AVAudioEngine Tutorial for iOS: Getting Started

In this AVAudioEngine tutorial, you’ll learn how to add advanced audio functionality using Apple’s higher-level audio toolkit.

Version

  • Swift 4, iOS 11, Xcode 9

Mention audio processing to most iOS developers, and they’ll give you a look of fear and trepidation. That’s because, prior to iOS 8, it meant diving into the depths of the low-level Core Audio framework — a trip only a few brave souls dared to make. Thankfully, that all changed in 2014 with the release of iOS 8 and AVAudioEngine. This AVAudioEngine tutorial will show you how to use Apple’s new, higher level audio toolkit to make audio processing apps without needing to dive into Core Audio.

That’s right! No longer do you need to search through obscure pointer-based C/C++ structs and memory buffers to gather your raw audio data.

In this AVAudioEngine tutorial, you’ll use AVAudioEngine to build the next great podcasting app: Raycast. More specifically, you’ll add the audio functionality controlled by the UI: play/pause button, skip forward/back buttons, progress bar and playback rate selector. When you’re done, you’ll have a fantastic app for listening to Dru and Janie.

Getting Started

To get started, download the materials for this tutorial (you can find a link at the top or bottom of this tutorial). Build and run your project in Xcode, and you’ll see the basic UI.

The controls don’t do anything yet, but they’re all connected to IBOutlets and associated IBActions in the view controllers.

iOS Audio Framework Introduction

Before jumping into the project, here’s a quick overview of the iOS Audio frameworks:

  • CoreAudio and AudioToolbox are the low-level C frameworks.
  • AVFoundation is an Objective-C/Swift framework.
  • AVAudioEngine is a part of AVFoundation.
  • AVAudioEngine is a class that defines a group of connected audio nodes. You’ll be adding two nodes to the project: AVAudioPlayerNode and AVAudioUnitTimePitch.

Setup Audio

Open ViewController.swift and take a look inside. At the top, you’ll see all of the connected outlets and class variables. The actions are also connected to the appropriate outlets in the storyboard.

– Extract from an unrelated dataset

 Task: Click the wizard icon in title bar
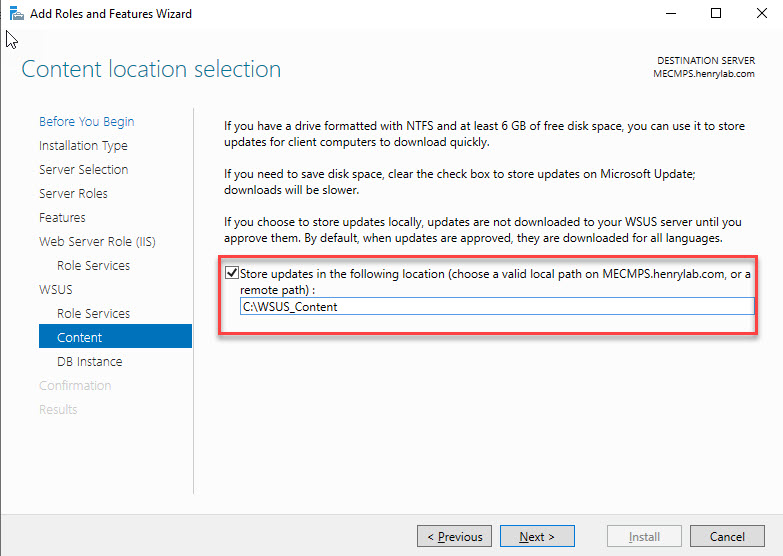(13, 14)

Add the following code to setupAudio():

// 1
audioFileURL = Bundle.main.url(forResource: "Intro", withExtension: "mp4")

// 2
engine.attach(player)
engine.connect(player, to: engine.mainMixerNode, format: audioFormat)
engine.prepare()

do {
  // 3
  try engine.start()
} catch let error {
  print(error.localizedDescription)
}

Take a closer look at what’s happening:

  1. This gets the URL of the bundle audio file. When set, it will instantiate audioFile in audioFileURL‘s didSet block in the variable declaration section above.
  2. Attach the player node to the engine, which you must do before connecting other nodes. These nodes will either produce, process or output audio. The audio engine provides a main mixer node that you connect to the player node. By default, the main mixer connects to the engine default output node (iOS device speaker). prepare() preallocates needed resources.

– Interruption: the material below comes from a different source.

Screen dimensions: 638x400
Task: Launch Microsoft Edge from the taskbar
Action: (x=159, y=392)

Next, add the following to scheduleAudioFile():

guard let audioFile = audioFile else { return }

skipFrame = 0
player.scheduleFile(audioFile, at: nil) { [weak self] in
  self?.needsFileScheduled = true
}

This schedules the playing of the entire audioFile. at: is the time (AVAudioTime) in the future you want the audio to play. Setting to nil starts playback immediately. The file is only scheduled to play once. Tapping the Play button again doesn’t restart it from the beginning. You’ll need to reschedule to play it again. When the audio file is done playing, the flag, needsFileScheduled, is set in the completion block.

There are other variants of scheduling audio for playback:

  • scheduleBuffer(AVAudioPCMBuffer, completionHandler: AVAudioNodeCompletionHandler? = nil): This provides a buffer preloaded with the audio data.
  • scheduleSegment(AVAudioFile, startingFrame: AVAudioFramePosition, frameCount: AVAudioFrameCount, at: AVAudioTime?, completionHandler: AVAudioNodeCompletionHandler? = nil): This is like scheduleFile except you specify which audio frame to start playing from and how many frames to play.

Then, add the following to playTapped(_:):

// 1
sender.isSelected = !sender.isSelected

// 2
if player.isPlaying {
  player.pause()
} else {
  if needsFileScheduled {
    needsFileScheduled = false
    scheduleAudioFile()
  }
  player.play()
}

Here’s the breakdown:

  1. Toggle the selection state of button, which changes the button image as set in storyboard.
  2. Use player.isPlaying to determine if the player currently playing. If so, pause it; if not, play. You also check needsFileScheduled and reschedule the file if required.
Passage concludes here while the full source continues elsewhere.